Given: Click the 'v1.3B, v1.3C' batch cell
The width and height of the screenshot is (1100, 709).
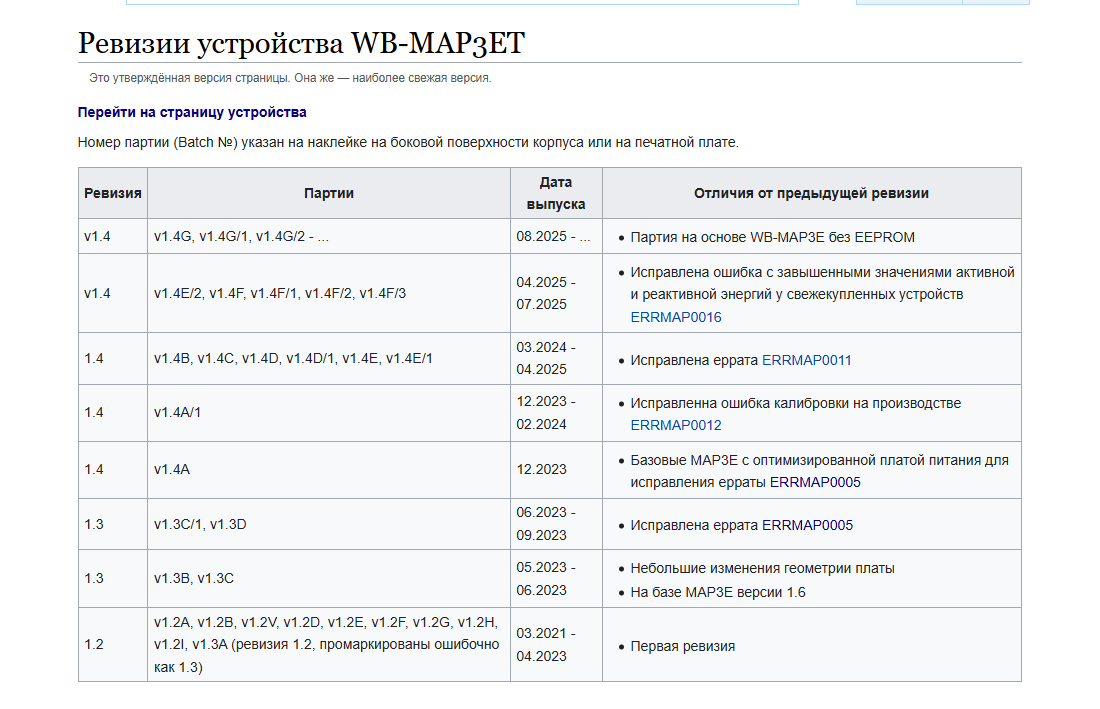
* * *
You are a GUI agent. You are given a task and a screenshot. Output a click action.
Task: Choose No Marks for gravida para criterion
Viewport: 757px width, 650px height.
--
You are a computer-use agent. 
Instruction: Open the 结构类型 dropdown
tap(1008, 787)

Exercise details:
All that is needed is the exact run of lines above from the line containing "Given: Click the 'v1.3B, v1.3C' batch cell" through the line containing "The width and", both of them included.

Expected answer:
Given: Click the 'v1.3B, v1.3C' batch cell
The width and height of the screenshot is (1100, 709).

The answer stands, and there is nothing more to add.